● WORK INSTRUCTION: Your response to the data below should hold nothing except the lines from the one containing "The image size is (511, 769)." down to the one containing "Screen dimensions: 1366x768", reproduced exactly and without pictures.

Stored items
========================

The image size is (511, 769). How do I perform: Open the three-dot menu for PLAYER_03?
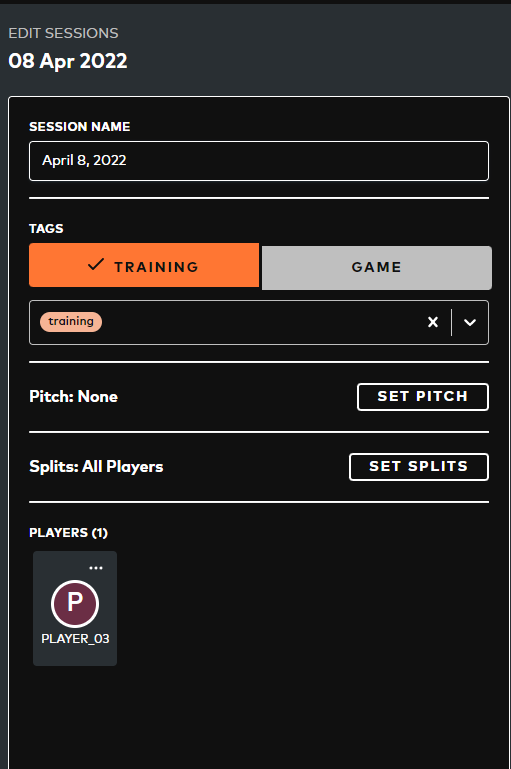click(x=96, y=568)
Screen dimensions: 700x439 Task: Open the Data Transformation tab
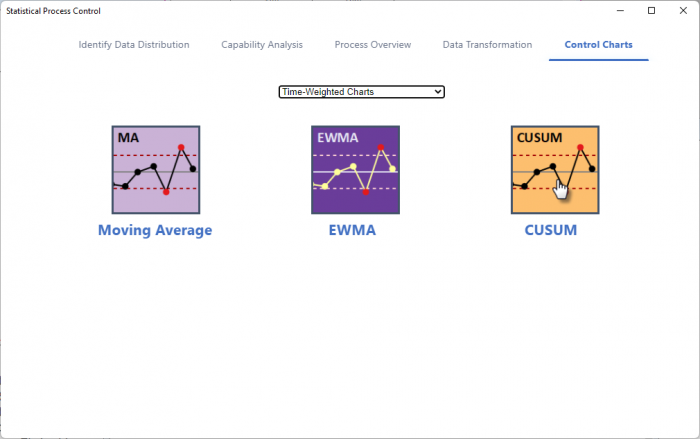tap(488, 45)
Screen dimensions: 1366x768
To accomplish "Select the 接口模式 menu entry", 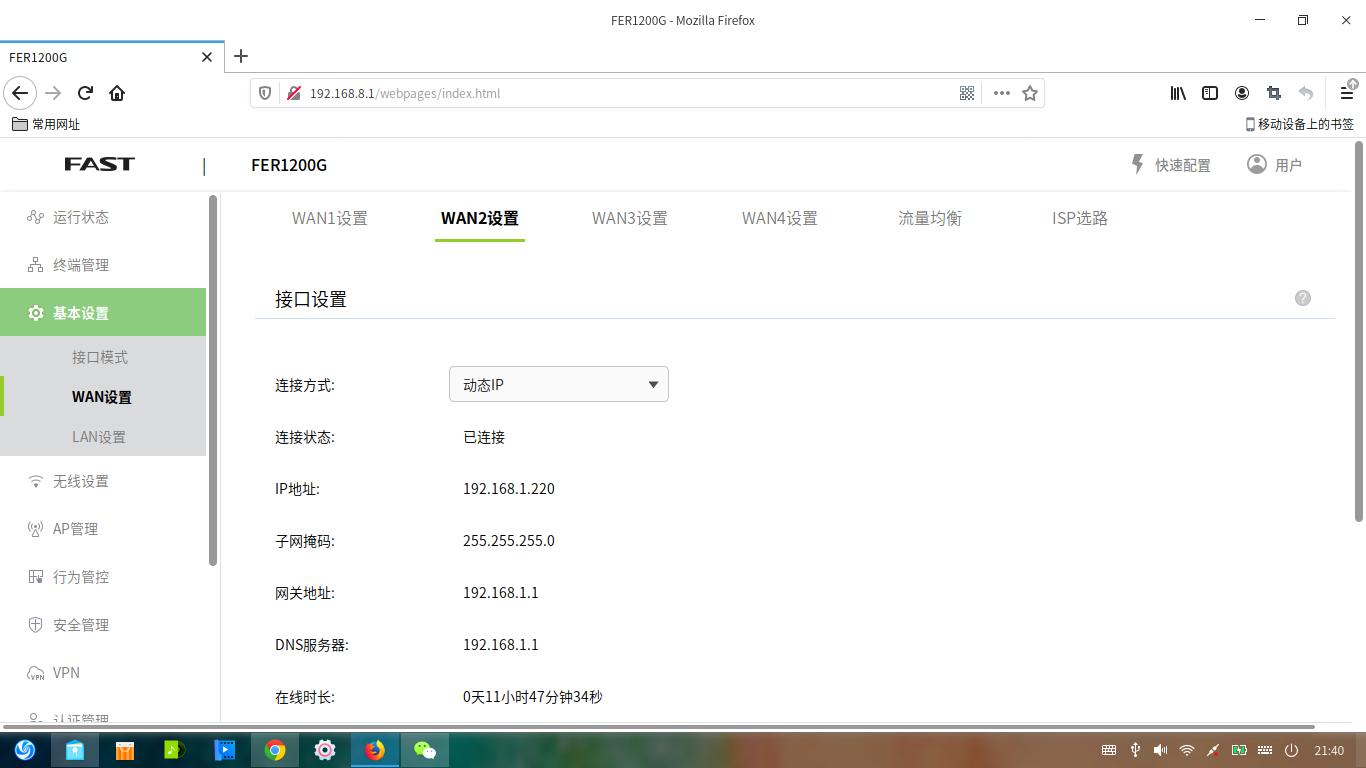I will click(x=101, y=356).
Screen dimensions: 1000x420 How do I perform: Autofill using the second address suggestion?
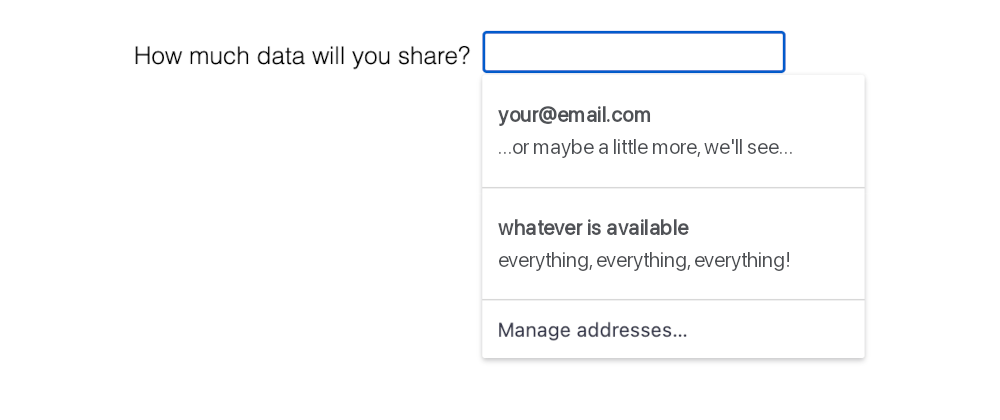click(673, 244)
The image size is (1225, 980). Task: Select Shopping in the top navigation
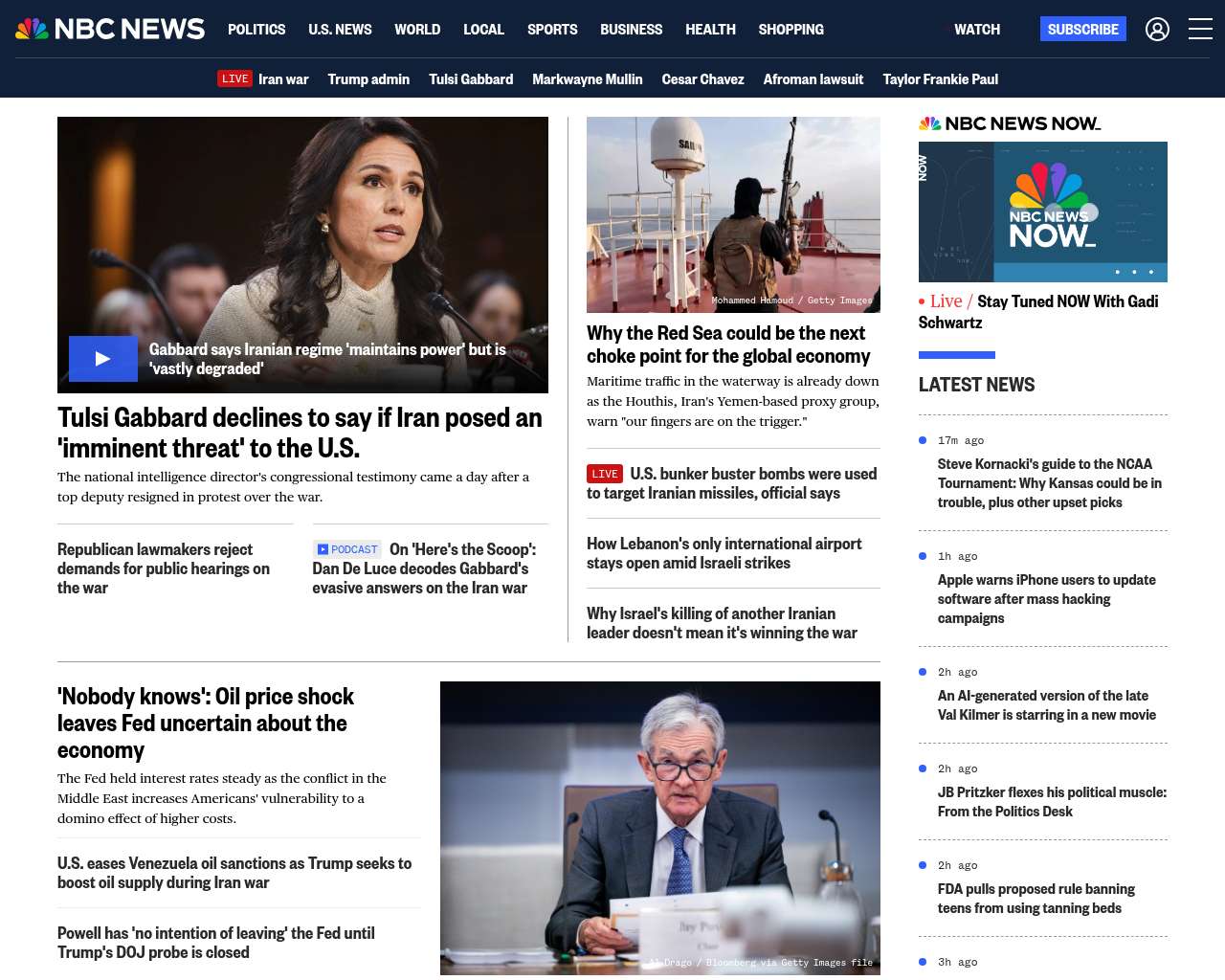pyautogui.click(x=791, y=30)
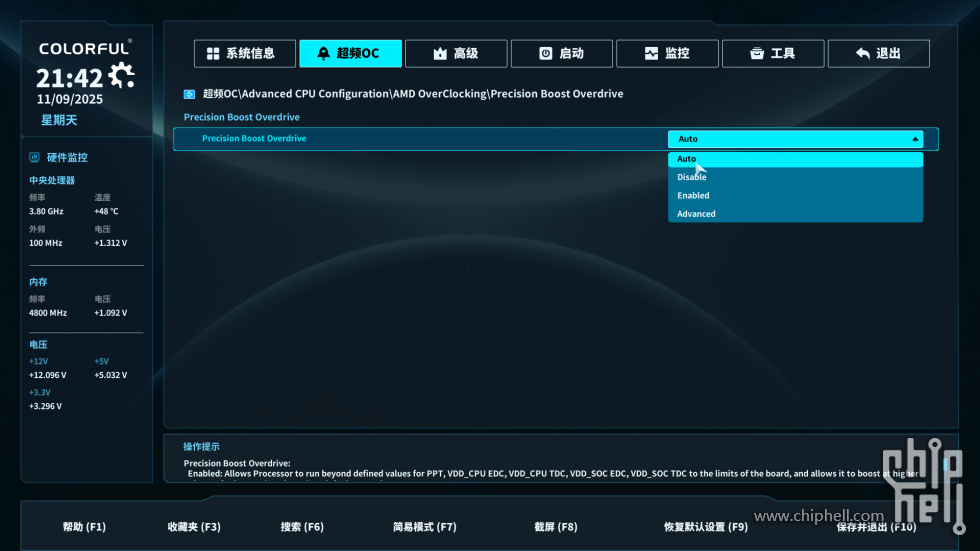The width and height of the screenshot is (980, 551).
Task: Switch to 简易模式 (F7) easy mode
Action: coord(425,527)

========================

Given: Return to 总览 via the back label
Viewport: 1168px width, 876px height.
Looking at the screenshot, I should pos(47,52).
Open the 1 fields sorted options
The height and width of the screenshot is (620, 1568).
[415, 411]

========================

● EXERCISE OUTPUT:
The image size is (511, 769). How do I perform: Open the three-dot menu for PLAYER_03?
click(x=96, y=568)
Screen dimensions: 700x439 Task: Open the Data Transformation tab
tap(488, 45)
Screen dimensions: 1366x768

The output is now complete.